Das ungarische Mediengesetz – eines der ersten Gesetze, die nach der Machtübernahme von Orbán im Jahr 2010 eingeführt wurden – sieht vor, dass Rundfunkkanäle das Ziel verfolgen müssen, „den Respekt für die Institution der Ehe und der Familie zu fördern“. ‚Anstößige‘ Bilder, etwa in Werbespots, sind demnach verboten, weil sie nach Angaben der Regierung „die körperliche, geistige, emotionale und moralische Entwicklung von Kindern und Jugendlichen behindern“ können.
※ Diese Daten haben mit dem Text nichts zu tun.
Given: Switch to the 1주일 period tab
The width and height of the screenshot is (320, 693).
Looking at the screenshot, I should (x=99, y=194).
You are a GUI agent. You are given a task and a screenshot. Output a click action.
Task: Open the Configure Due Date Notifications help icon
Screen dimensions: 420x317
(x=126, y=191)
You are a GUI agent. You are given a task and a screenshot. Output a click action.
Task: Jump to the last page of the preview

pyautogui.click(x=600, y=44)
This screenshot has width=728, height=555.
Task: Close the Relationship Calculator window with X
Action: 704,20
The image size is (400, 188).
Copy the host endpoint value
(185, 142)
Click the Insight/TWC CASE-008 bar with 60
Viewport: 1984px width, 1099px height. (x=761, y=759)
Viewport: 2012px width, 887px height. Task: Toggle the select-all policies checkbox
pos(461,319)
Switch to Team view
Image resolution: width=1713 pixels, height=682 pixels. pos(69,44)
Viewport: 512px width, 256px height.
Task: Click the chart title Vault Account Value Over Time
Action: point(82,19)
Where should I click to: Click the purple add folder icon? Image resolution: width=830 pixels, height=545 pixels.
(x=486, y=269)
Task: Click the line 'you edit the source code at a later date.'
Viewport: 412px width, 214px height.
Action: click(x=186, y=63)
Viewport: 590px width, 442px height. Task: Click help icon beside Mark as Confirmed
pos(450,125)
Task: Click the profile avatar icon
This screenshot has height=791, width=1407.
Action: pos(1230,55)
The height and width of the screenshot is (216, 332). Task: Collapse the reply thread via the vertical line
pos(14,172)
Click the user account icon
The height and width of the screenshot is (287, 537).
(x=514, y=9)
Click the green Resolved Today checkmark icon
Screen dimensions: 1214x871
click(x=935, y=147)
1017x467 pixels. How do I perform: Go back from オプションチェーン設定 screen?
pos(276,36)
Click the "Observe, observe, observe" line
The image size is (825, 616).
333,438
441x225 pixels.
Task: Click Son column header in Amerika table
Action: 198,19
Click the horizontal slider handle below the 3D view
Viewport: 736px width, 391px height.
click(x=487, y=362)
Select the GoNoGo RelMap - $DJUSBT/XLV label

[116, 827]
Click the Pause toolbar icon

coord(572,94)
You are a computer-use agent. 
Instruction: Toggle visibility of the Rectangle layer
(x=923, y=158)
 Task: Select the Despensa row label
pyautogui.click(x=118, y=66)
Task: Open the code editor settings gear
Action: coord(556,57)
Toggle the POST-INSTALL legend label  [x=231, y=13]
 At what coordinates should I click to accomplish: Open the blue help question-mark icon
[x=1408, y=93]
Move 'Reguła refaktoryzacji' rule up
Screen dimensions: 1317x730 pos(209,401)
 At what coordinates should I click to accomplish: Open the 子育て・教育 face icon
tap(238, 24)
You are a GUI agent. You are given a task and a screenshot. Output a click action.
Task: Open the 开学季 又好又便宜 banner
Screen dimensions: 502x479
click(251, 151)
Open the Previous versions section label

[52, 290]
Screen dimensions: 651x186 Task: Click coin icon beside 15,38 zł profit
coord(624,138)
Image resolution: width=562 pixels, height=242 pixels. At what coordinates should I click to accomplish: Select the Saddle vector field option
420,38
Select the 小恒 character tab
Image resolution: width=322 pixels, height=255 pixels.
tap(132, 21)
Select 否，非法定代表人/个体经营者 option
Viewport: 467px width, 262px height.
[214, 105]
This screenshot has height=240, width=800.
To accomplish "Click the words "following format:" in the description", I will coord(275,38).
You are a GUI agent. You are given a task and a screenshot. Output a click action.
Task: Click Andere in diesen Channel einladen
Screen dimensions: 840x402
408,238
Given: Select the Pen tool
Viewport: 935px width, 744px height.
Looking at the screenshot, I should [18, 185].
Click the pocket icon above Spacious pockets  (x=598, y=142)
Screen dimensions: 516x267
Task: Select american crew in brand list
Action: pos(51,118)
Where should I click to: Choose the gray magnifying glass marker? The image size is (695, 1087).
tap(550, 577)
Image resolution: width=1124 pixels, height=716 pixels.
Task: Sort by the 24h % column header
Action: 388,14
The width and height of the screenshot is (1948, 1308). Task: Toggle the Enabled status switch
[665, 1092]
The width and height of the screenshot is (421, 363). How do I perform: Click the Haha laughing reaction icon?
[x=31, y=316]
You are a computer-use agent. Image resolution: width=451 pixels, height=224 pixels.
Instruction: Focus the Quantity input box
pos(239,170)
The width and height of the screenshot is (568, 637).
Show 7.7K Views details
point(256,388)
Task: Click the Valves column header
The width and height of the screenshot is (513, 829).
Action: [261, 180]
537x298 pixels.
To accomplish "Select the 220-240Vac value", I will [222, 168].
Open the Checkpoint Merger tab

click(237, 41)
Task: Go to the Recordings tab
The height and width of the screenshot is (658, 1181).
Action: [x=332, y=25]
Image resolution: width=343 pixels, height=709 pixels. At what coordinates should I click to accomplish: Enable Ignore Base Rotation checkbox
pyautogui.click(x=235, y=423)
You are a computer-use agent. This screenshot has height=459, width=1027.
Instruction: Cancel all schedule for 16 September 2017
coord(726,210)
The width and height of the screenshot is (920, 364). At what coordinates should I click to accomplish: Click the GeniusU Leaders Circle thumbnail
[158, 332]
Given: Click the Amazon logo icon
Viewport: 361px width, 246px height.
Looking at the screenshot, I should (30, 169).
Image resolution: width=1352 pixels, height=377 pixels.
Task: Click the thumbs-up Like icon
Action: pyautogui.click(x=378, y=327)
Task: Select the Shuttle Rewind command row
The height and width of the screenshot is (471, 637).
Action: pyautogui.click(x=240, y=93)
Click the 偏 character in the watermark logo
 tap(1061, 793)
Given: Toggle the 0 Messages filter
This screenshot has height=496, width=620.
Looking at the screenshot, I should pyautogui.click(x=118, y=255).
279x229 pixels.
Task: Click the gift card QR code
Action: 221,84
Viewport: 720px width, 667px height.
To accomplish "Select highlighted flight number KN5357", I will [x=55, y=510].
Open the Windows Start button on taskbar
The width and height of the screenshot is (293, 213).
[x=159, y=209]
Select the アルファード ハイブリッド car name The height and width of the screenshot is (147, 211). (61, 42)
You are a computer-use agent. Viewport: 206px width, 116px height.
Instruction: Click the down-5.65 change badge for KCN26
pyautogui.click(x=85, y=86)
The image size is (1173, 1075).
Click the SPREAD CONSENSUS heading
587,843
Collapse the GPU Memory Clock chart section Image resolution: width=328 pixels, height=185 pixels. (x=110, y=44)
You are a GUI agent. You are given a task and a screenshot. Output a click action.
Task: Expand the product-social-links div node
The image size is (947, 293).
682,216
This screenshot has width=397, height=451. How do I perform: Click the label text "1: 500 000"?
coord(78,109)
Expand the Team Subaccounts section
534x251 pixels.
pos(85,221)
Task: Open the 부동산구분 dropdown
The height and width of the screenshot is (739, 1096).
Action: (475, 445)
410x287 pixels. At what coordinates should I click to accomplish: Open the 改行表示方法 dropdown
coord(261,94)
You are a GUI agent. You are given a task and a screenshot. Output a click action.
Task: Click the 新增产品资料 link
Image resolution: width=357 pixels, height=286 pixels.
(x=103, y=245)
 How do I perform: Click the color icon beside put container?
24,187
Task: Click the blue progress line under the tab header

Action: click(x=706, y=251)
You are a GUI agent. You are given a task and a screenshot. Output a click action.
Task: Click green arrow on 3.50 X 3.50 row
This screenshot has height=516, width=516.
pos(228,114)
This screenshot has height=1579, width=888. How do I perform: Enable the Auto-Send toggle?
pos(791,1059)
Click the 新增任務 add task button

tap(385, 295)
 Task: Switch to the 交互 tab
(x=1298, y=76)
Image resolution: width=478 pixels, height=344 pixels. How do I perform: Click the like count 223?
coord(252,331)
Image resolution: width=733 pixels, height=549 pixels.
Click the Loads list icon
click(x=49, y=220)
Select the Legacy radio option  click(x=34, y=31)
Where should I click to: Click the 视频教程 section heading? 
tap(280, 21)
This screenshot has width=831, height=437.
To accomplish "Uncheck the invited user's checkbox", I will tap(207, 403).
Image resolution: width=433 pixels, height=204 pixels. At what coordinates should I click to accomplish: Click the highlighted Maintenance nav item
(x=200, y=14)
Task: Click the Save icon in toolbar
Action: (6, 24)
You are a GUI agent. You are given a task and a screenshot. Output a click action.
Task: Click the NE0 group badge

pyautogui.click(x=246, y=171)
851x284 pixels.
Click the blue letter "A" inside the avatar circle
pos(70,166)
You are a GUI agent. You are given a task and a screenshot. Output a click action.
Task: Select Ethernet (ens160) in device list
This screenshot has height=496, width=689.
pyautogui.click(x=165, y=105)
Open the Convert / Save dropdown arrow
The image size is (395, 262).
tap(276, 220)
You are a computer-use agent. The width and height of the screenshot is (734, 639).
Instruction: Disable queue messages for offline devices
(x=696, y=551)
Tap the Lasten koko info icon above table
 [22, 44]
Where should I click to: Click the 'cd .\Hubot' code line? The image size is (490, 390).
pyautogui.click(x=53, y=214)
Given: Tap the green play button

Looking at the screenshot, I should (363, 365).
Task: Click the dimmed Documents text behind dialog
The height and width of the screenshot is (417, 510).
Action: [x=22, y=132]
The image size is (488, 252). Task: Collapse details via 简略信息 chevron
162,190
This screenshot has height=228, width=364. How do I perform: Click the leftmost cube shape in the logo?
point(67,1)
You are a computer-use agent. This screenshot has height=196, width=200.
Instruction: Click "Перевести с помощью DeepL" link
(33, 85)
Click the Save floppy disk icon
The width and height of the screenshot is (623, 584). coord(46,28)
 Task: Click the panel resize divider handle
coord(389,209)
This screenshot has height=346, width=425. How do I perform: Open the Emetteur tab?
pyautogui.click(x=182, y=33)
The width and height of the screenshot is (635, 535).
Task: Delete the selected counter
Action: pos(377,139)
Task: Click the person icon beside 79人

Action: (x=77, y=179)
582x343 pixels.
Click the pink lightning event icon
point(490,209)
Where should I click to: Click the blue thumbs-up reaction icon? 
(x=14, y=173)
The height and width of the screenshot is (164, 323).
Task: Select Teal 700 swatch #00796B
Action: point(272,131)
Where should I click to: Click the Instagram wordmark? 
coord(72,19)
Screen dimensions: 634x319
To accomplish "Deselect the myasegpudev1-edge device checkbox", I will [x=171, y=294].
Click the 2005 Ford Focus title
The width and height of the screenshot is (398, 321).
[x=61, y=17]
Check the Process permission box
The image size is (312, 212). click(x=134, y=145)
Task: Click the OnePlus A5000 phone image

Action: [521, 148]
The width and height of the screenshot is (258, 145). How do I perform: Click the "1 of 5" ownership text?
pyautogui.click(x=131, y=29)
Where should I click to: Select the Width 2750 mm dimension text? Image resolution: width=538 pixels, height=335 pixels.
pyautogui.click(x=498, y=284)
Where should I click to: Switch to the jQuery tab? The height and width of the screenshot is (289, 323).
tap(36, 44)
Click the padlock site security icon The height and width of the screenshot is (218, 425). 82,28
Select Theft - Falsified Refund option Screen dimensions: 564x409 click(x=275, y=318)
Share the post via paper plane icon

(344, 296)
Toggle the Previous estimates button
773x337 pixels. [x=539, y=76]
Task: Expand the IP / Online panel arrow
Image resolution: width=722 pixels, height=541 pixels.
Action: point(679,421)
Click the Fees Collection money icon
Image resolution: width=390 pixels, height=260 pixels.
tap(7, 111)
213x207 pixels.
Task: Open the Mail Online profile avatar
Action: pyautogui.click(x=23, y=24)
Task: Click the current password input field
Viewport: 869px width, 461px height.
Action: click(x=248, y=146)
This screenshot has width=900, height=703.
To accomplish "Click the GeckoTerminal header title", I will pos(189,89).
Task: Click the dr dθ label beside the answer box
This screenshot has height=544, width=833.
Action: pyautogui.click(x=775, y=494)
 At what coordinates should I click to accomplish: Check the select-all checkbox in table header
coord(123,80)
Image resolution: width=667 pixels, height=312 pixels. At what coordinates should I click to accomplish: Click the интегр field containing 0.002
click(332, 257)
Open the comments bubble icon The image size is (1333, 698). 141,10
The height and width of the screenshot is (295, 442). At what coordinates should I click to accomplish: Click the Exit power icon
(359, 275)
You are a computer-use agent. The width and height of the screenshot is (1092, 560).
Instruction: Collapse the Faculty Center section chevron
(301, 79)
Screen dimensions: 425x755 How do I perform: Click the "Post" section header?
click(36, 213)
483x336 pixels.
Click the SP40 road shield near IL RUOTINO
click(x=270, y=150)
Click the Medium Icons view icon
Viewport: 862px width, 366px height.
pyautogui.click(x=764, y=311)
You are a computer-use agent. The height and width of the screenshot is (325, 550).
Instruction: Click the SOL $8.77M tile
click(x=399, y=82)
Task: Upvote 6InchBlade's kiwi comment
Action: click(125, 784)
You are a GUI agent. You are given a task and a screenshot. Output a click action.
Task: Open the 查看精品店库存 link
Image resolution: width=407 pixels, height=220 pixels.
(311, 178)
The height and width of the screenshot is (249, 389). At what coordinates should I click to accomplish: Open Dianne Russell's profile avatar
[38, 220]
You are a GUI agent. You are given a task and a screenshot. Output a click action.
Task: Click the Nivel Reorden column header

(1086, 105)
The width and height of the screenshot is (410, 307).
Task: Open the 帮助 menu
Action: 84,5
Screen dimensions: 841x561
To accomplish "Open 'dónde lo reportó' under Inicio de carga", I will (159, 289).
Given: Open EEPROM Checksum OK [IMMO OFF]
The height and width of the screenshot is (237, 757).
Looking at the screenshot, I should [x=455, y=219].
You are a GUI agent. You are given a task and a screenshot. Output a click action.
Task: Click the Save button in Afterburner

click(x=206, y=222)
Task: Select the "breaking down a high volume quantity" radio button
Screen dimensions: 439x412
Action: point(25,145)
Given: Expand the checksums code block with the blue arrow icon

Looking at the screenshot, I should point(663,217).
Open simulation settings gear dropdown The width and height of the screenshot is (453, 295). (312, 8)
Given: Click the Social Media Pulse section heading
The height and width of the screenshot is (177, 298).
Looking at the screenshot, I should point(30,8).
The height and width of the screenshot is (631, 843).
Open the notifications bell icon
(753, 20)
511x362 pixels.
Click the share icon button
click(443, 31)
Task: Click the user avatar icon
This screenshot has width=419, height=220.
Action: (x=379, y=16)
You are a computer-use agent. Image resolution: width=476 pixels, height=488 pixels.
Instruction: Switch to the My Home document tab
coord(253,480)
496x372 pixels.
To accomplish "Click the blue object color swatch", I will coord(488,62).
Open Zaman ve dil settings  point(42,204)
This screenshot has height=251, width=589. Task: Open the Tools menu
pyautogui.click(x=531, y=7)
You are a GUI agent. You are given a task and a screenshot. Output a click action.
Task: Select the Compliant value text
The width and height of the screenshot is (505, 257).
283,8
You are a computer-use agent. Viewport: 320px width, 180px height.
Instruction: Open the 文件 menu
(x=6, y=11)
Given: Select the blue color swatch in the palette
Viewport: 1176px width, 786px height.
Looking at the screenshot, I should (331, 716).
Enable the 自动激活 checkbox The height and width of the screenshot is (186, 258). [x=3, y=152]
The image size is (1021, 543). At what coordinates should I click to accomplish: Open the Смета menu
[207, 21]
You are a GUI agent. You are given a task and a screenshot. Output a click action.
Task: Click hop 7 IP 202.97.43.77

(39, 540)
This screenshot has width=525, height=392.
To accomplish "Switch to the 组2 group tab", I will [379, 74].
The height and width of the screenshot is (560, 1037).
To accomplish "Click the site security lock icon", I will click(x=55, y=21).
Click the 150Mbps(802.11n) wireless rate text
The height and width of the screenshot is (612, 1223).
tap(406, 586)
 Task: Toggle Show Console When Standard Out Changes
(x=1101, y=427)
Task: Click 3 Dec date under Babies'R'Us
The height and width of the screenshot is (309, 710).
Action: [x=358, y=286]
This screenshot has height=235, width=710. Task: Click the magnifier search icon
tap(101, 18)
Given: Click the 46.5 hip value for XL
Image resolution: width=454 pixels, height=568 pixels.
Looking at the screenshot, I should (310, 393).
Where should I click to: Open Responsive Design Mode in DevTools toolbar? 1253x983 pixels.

Im vorliegenden Fall ist die NMHH der Ansicht, die Sendung sei für Kinder nicht geeignet, weil das Sprechen über Liebe, Fürsorge und Akzeptanz in Regenbogenfamilien „ungelöste Spannung“ bei den Kindern erzeuge.

Für die Háttér Society steckt hinter dem Vorwurf nur ein weiterer Versuch, LGBTIQ*s mundtot zu machen. Tamás Dombos, Projektkoordinator und Vorstandsmitglied der Háttér Society, sagte gegenüber RTL, das Kampagnenvideo sei „ein wichtiger Bestandteil des sozialen Dialogs [und] enthält keine Bestandteile, die Minderjährigen einen Nachteil oder Schaden zufügen würden.“

„Der Zweck der Medienbehörde ist es, LGBTQ-Organisationen zum Schweigen zu bringen, damit es zu diesem Thema keine sinnvolle soziale Debatte geben kann.“

Schikanen der NMHH häufen sich

Es wäre nicht das erste Mal, dass die Medienbehörde diesen Zweck verfolgt:

Ende des letzten Jahres entschied die ungarische Regierung, dass ein Märchenbuch nur mit Warnhinweis herausgegeben werden durfte, weil das Buch LGBT-Zeichen enthalte und „Verhaltensmuster, die von traditionellen Geschlechterrollen abweichen“, aufweise. Im Kinderbuch wurde Aschenputtel als lesbisch dargestellt (wir berichteten).